An ECG is a ‘snapshot’ of the electrical activity of the heart presented on a graph. When interpreting ECG one can note the heart rate and rhythm, normal/abnormal conduction of both the atria or ventricles, structural changes within the heart such as atrial or ventricular enlargement, as well as an indication of a past Myocardial Infarction.
ECG Principles
The ECG’s value is magnified when recorded during a stress test eg. when the patient is running on a treadmill, or when recorded for a long period of time as in with a Holter.
The pumping action of the heart:
- DEPOLARISATION – is initiated by an electrical activation of the myocardium
- AUTOMATICITY – causes heart action
- EXCITABILITY – responds to the electrical impulse
- CONDUCTIVITY – conducts an electrical impulse
- CONTRACTILITY – initiates contraction
Repolarisation in an ECG acts as an indication for diagnosis of ischaemia, myocardial stretch, pharmacological effects, electrolyte imbalance, and congenital ionic diseases able to cause a sudden cardiac arrest and imminent death.
In both depolarisation and repolarisation, cardiac myocytes act like electric generators that cause electric currents to flow out into the body and back again into the heart. This produces various electrical potentials on the body’s surface, which are then recorded and represented on an ECG.

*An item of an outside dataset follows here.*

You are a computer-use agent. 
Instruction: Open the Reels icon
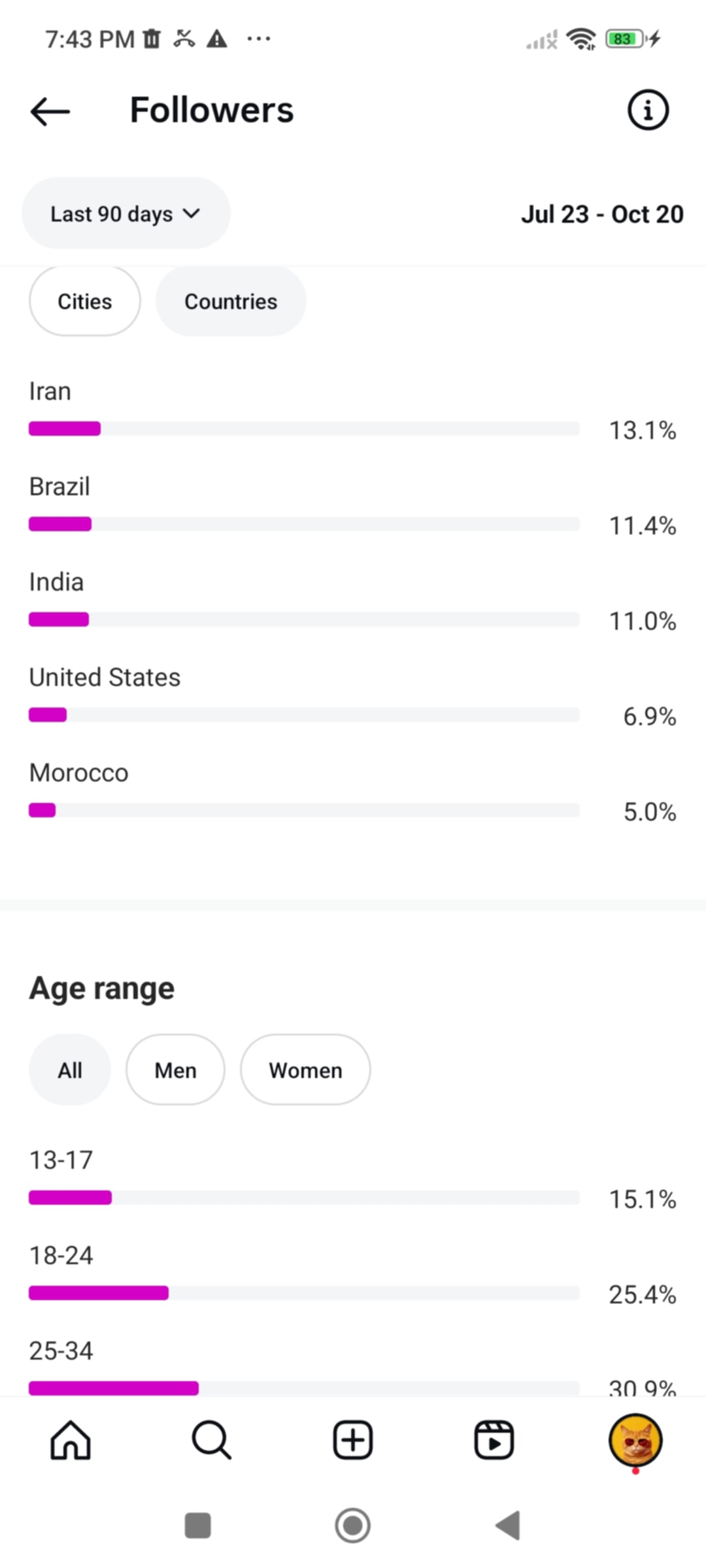pos(494,1440)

The ECG graph is usually set up at a speed of 25mm/s:
- 1 small square = 0.04 sec
- 1 large square = 0.2 sec
- 5 large squares = 1 sec
- 15 large squares = 3 sec
Each ECG lead used represents the heart from a different point of view on an ECG strip. The horizontal base line recorded is referred to as the iso-electric line, and a deflection from it signals electrical activity of the heart.
A normal ECG strip features the following:
- P Wave = electrical activity within the atrial chamber
- QRS Complex = ventricular depolarisation
- T Wave = ventricular repolarisation
The heart’s conductive system functions through the:
- SA Node (Sinus Node a.k.a. sino-atrial node) – The pacemaker of the heart, firing about 60-100 times per minute;
- AV Node (Atrio-Ventricular Junction) – Fires at a rate of 40-60 times per minute. The AV node takes charge whenever the SA node experiences impulse issues;
- AV Bundle (Bundle of His), Left Bundle and Right Bundle Branches, and the Purkinje Fibres – Fire at 20-40 times per minute if both the AV and the SA node experience impulse issues.
Interpreting ECG
Heart Rate
- The Rule of 300: when the rhythm is regular = 300 / (number of boxes between R to R wave)
- Six Second Method: when the rhythm is irregular = number of R waves per 6 seconds X 10
ECG Recording
Deflections
The direction of the electrical current determines the upward or downward deflection of an ECG waveform.
Major deflections include:
- P Wave – atrial depolarisation
- QRS Complex – ventricular depolarisation
- T Wave – ventricular repolarisation
P Wave should be small, rounded, and positive, visible through leads I, II, aVF, and V2-V6, with an amplitude of 0.5-2.5mm and duration of <120ms; there should be only 1 P Wave preceding the QRS Complex.
QRS Normal Interval should be less than 3 small squares on the ECG graph.
ST Segment is normally isoelectric and gently upsloping.
QT Prolonged could be indicating Hypokalaemia, Hypocalcaemia, Bradycardia, Drugs, issues with the CNS, Left Ventricular Hypertrophy and Pericarditis.
ST Elevation could be indicating MI or Myocardial Injury, Coronary Vasospasm or Pericarditis.
ST Depression could be indicating Ischaemia, Digitalis Glycocides use (eg. Digoxin), block in the left or right Bundle Branch, or left or right ventricular hypertrophy. ST Depression is a sign of a narrowed blood vessel.
NOTE: Some drugs such as antibiotics, anti-psychotic and anti-arrhythmic drugs, prolong depolarisation and repolarisation time.